- WORK TO COMPLETE -
Type out the records again, exactly as they are.

- DATA FOR THIS EXERCISE -
════════════════════
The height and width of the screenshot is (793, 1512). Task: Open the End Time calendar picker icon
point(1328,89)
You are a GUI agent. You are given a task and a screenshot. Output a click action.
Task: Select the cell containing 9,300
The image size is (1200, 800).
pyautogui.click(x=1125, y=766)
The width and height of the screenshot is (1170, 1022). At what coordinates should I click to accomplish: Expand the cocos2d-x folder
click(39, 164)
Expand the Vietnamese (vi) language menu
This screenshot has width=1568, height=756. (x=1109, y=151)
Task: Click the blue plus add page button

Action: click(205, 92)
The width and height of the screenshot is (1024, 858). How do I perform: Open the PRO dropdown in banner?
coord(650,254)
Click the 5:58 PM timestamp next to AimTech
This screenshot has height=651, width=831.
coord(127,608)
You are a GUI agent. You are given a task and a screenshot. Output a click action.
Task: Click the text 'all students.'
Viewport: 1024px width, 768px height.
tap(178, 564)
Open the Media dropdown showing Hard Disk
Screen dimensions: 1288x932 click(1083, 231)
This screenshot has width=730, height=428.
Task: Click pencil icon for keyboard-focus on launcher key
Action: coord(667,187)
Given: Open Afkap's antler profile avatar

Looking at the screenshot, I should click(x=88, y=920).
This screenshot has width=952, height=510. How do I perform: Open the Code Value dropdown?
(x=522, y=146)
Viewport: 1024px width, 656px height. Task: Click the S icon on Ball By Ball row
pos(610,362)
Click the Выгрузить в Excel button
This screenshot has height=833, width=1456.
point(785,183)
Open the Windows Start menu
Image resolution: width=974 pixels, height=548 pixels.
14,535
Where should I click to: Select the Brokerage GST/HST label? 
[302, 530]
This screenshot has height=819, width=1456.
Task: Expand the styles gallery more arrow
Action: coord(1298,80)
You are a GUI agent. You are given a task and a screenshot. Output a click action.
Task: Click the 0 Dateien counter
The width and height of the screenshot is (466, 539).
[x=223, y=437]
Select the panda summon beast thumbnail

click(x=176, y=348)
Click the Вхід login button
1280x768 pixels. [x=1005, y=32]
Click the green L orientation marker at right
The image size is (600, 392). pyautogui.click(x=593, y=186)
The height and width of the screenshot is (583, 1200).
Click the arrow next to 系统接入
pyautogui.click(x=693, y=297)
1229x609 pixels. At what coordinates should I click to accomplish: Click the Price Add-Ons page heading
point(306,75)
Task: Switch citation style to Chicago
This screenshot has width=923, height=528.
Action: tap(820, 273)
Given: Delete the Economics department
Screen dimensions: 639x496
════════════════════
- EXERCISE OUTPUT -
The height and width of the screenshot is (793, 1512). Task: Open the End Time calendar picker icon
point(1328,89)
You are a GUI agent. You are given a task and a screenshot. Output a click action.
Task: Select the cell containing 9,300
The image size is (1200, 800).
pyautogui.click(x=1125, y=766)
The width and height of the screenshot is (1170, 1022). At what coordinates should I click to accomplish: Expand the cocos2d-x folder
click(39, 164)
Expand the Vietnamese (vi) language menu
This screenshot has width=1568, height=756. (x=1109, y=151)
Task: Click the blue plus add page button

Action: click(205, 92)
The width and height of the screenshot is (1024, 858). How do I perform: Open the PRO dropdown in banner?
coord(650,254)
Click the 5:58 PM timestamp next to AimTech
This screenshot has height=651, width=831.
coord(127,608)
You are a GUI agent. You are given a task and a screenshot. Output a click action.
Task: Click the text 'all students.'
Viewport: 1024px width, 768px height.
tap(178, 564)
Open the Media dropdown showing Hard Disk
Screen dimensions: 1288x932 click(1083, 231)
This screenshot has width=730, height=428.
Task: Click pencil icon for keyboard-focus on launcher key
Action: coord(667,187)
Given: Open Afkap's antler profile avatar

Looking at the screenshot, I should click(x=88, y=920).
This screenshot has width=952, height=510. How do I perform: Open the Code Value dropdown?
(x=522, y=146)
Viewport: 1024px width, 656px height. Task: Click the S icon on Ball By Ball row
pos(610,362)
Click the Выгрузить в Excel button
This screenshot has height=833, width=1456.
point(785,183)
Open the Windows Start menu
Image resolution: width=974 pixels, height=548 pixels.
14,535
Where should I click to: Select the Brokerage GST/HST label? 
[302, 530]
This screenshot has height=819, width=1456.
Task: Expand the styles gallery more arrow
Action: coord(1298,80)
You are a GUI agent. You are given a task and a screenshot. Output a click action.
Task: Click the 0 Dateien counter
The width and height of the screenshot is (466, 539).
[x=223, y=437]
Select the panda summon beast thumbnail

click(x=176, y=348)
Click the Вхід login button
1280x768 pixels. [x=1005, y=32]
Click the green L orientation marker at right
The image size is (600, 392). pyautogui.click(x=593, y=186)
The height and width of the screenshot is (583, 1200).
Click the arrow next to 系统接入
pyautogui.click(x=693, y=297)
1229x609 pixels. At what coordinates should I click to accomplish: Click the Price Add-Ons page heading
point(306,75)
Task: Switch citation style to Chicago
This screenshot has width=923, height=528.
Action: tap(820, 273)
Given: Delete the Economics department
Screen dimensions: 639x496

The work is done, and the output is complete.